Unified teams, sponsored by Section III Athletics and Special Olympics New York, are inclusive teams, comprised of players both with and without intellectual disabilities. There is a focus on ensuring that each player is given an opportunity to contribute, providing all players with the ability to be leaders.
The Nottingham team, now in its second year, enjoyed a 7-game season this year – hosting three games at home and traveling for four others, finishing with a 5-2 winning record.
For Xavier and Ezekiel Perea, both freshmen, it was their first experience playing organized sports.
“I’ve always liked basketball,” Xavier shared. “I’ve played since I was 8! I want to support the Bulldogs and be part of a team, and this is the first time I’ve played on a team. It’s been the best experience… the team, the players, our opponents. We had so much support. All schools should have different teams like this so there are more opportunities for everyone to meet other students and build their skills in sports.”
“I wanted to join the team so I could get more active and meet people and make new friends and travel to play different teams,” Ezekiel added. “My favorite part has been meeting people and having fun with the coaches and the rest of the team. Even just practicing and getting to know everyone has been great.”
Coach Dan Jones said Xavier’s sentiment is part of the objective of the Nottingham Unified Team.
“My favorite memories from this season are some of the hard conversations I had with a few players who were reluctant to play at first,” Coach Jones said. “They were nervous about playing a team sport, with fans and against other schools or they didn't have much confidence in their skills. Once they signed up and we got started, it was a total flip of what they were feeling before. I think these students who were nervous to join ended up being the ones who enjoyed it the most and got the most out of the experience. Seeing their attitudes change and their growth over the season really made it worthwhile for me. Having unified basketball at Nottingham really helped the school grow as a family. Seeing such great support from both faculty and the student body really showed how impactful unified basketball can be.”
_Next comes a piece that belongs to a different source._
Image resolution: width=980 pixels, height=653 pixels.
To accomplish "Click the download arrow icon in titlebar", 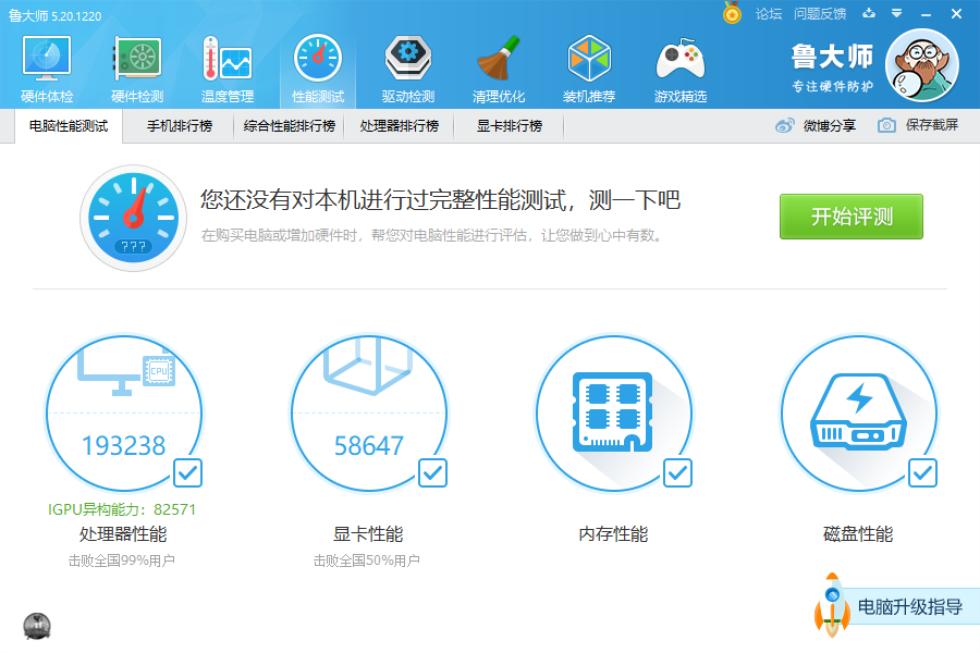I will click(x=869, y=14).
Coach Steve Cook, a Nottingham alumnus himself, said the team represented something larger than the sport of basketball.
“With all the troublesome and complicated issues going on in our community and around the world, the Unified Season gave me a sense of hope,” Coach Cook explained. “The effort, encouragement, sportsmanship and teamwork displayed by all the Unified Teams and fans proved that, at our core, people can find peace and joy regardless of our differences. My fondest memories come from when our team and fans cheered on the opposing team’s players after they made a nice play or scored a basket. I am so proud of this team. All the players, regardless of our differences, have become good friends and continue to support and encourage each other on and off the court.”
Muzamil agreed, noting the importance – for all involved – of unified sports.
“For my senior year, I wanted to be a part of something bigger than myself and build connections with other players and have lots of fun with them,” he explained. “The unified team really brings people together. It eliminates stereotypes. It gets kids more involved and breaks down a lot of barriers that are sometimes put up for no reason at all.”
What a great opportunity for all of our student athletes to expand their skills in athletics and beyond! The District eventually plans to expand the unified basketball program into all SCSD high schools, as well as introduce unified bowling.